In der anschließenden Diskussion fand ich noch folgende Punkte bemerkenswert:

1. Unterschiedliche gesellschaftliche Milieus sollten sich miteinander verbinden, wenn sie Probleme angehen; also ihre Mission nicht als einzelnes Thema, das nur eine Gruppe betrifft, formulieren, sondern so, dass andere andocken können.

2. Keine Problembündel angehen, sondern konkrete Probleme priorisieren und das drängendste dann gemeinsam anpacken; dabei sollten wir auch Dissens hinsichtlich anderer politischer Fragen aushalten und nicht zuerst eine gemeinsame einheitliche Position einnehmen wollen.

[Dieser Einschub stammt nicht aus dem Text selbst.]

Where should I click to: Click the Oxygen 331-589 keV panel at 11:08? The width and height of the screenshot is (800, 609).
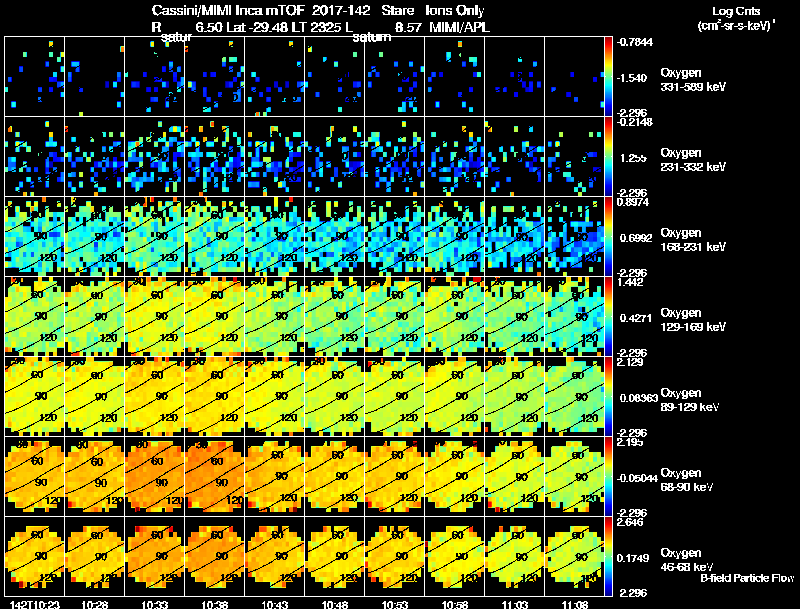574,77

3. Manches von dem, was die Bilder zeigen, ist oder war Realität, heißt: die andere Stadt ist keine Utopie in dem Sinne, dass etwas völlig Neues gefunden und beschrieben werden muss; sie setzt sich gerade auch aus Elementen zusammen, die schon da waren oder derzeit in Nischen existieren, aber vom Mainstream des neoliberalen Urbanismus ignoriert werden. Das macht es vielleicht leichter, sich eine andere Stadt vorzustellen, die Aufgabe ist vielleicht gar nicht so groß und schwierig, wie wir das manchmal denken.

Notizen von nbo

Aktionsformen revisited

Was war daran besonders, was kann jetzt noch inspirieren?

1. Das Spielerische, das was zum Mitmachen einlädt:
z.B. das Boßel-Turnier, die Mietspiegelstelzen, das Gentropoly oder die Flatterband-Aktion.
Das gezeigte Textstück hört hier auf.